Come constatiamo ogni giorno intorno a noi, lo stress e i disturbi correlati alle problematiche esistenziali, professionali ed economiche, quali ad esempio depressione, ansia e attacchi di panico, sono sempre più comuni e diffusi. Un buono stato di salute intestinale gioca un ruolo fondamentale nel determinare la nostra capacità di affrontare lo stress e queste patologie. Un microbiota intestinale insufficientemente strutturato, ciò che comunemente viene definito come disbiosi, può nel lungo periodo condurre a dover affrontare uno stress di basso livello (infiammazione) e a disturbi del sonno.

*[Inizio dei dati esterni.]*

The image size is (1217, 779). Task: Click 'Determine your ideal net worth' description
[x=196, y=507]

Il rischio da (troppi) antibiotici
Una tale condizione si può realizzare in seguito a una perdurante cattiva alimentazione o al ricorso ripetuto di antibiotici che, seppur importantissimi in determinate situazioni patologiche, sono oggi purtroppo e talvolta prescritti in caso di malattie che non ne richiedono la somministrazione, causando così spesso, al contrario, solo danni all’organismo. Una carenza di equilibrio dei microrganismi dell’intestino che deriva da queste condizioni può predisporre o rendere inclini a sviluppare anche malattie neuropsichiatriche. Il morbo di Parkinson, ad esempio, una malattia neurodegenerativa detta anche paralisi agitante, è una condizione patologica sempre più associata ai microbi intestinali. I vari sintomi motori che caratterizzano questa malattia (tremore, rigidità del movimento e alterazioni dell’andatura) sono il risultato della morte delle cellule (apoptosi) che sintetizzano e rilasciano un neurotrasmettitore chiamato dopamina. La scoperta degli ultimi dieci-quindici anni è che si ipotizza che la proteina patologica alfa-sinucleina prodotta da alcuni batteri intestinali provochi la morte delle cellule produttrici della dopamina nel cervello.

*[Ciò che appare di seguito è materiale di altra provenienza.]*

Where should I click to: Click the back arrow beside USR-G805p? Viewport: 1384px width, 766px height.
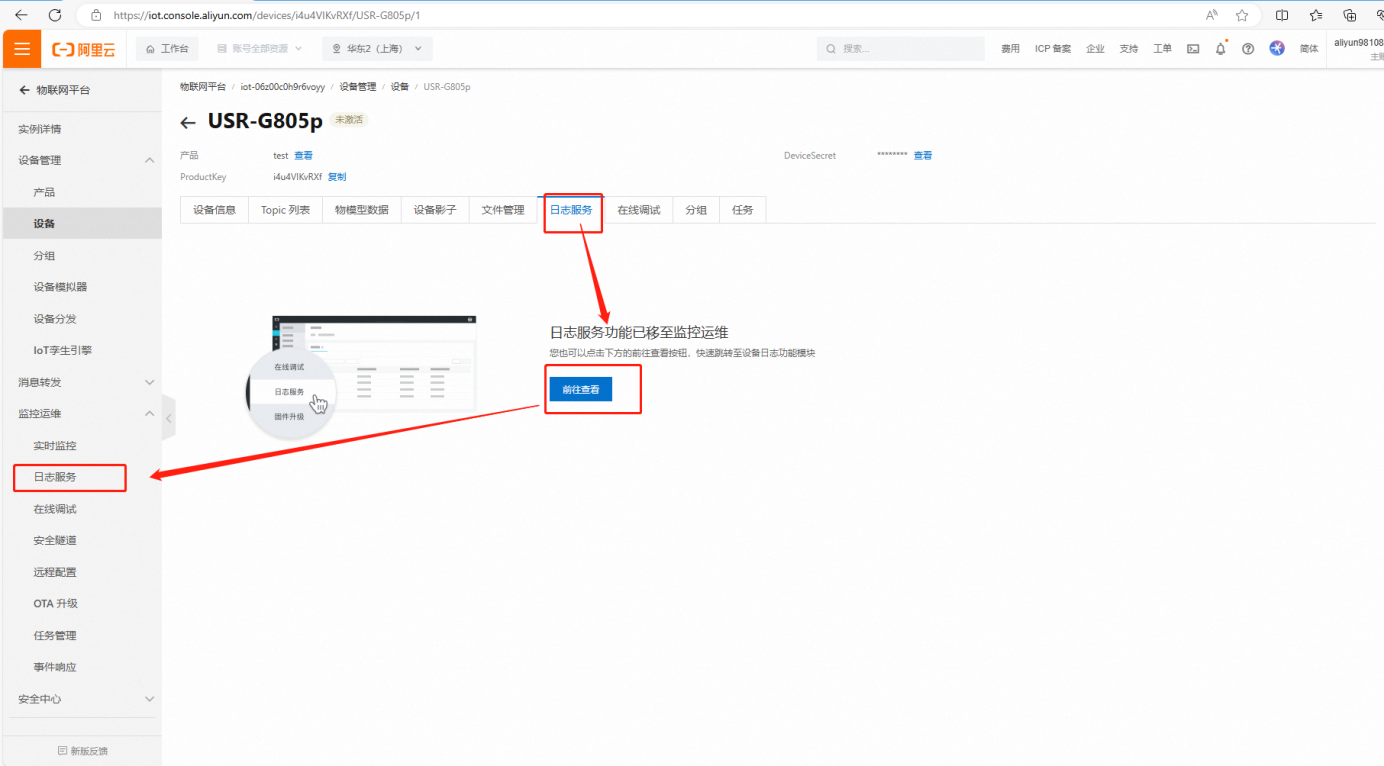pos(188,123)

I vantaggi da una dieta chetogenica
Tuttavia, le ricerche suggeriscono che non vi può essere solo un profilo alterato del microbiota, ma che è necessaria una condizione di infiammazione cronica di basso grado, con effetti dannosi sia sull’intestino che sul cervello. Queste evidenze supportano l’osservazione della abituale comparsa di sintomi gastrointestinali funzionali, come la stitichezza, che spesso si verifica anche molti anni prima che si manifestino i sintomi motori. Il ricorso a una dieta chetogenica (ricca di grassi e povera di carboidrati che imita gli effetti metabolici del digiuno forzando l’organismo a utilizzare le sue riserve di grasso primarie) può essere un valido coadiuvante nei casi di Parkinson. Essa infatti comporta un aumento dei livelli dei corpi chetonici (idrossibutirrato, acetone e acetoacetato) nel sangue periferico e nelle urine, aumento che è stato dimostrato inibire le proteine apoptotiche e migliorare l’attività mitocondriale, riducendo così l’apoptosi nelle malattie neurodegenerative come appunto il Parkinson. La ricerca in corso in questo ambito del sapere medico può dunque far sperare in migliori e future opzioni terapeutiche per coloro che ne soffrono.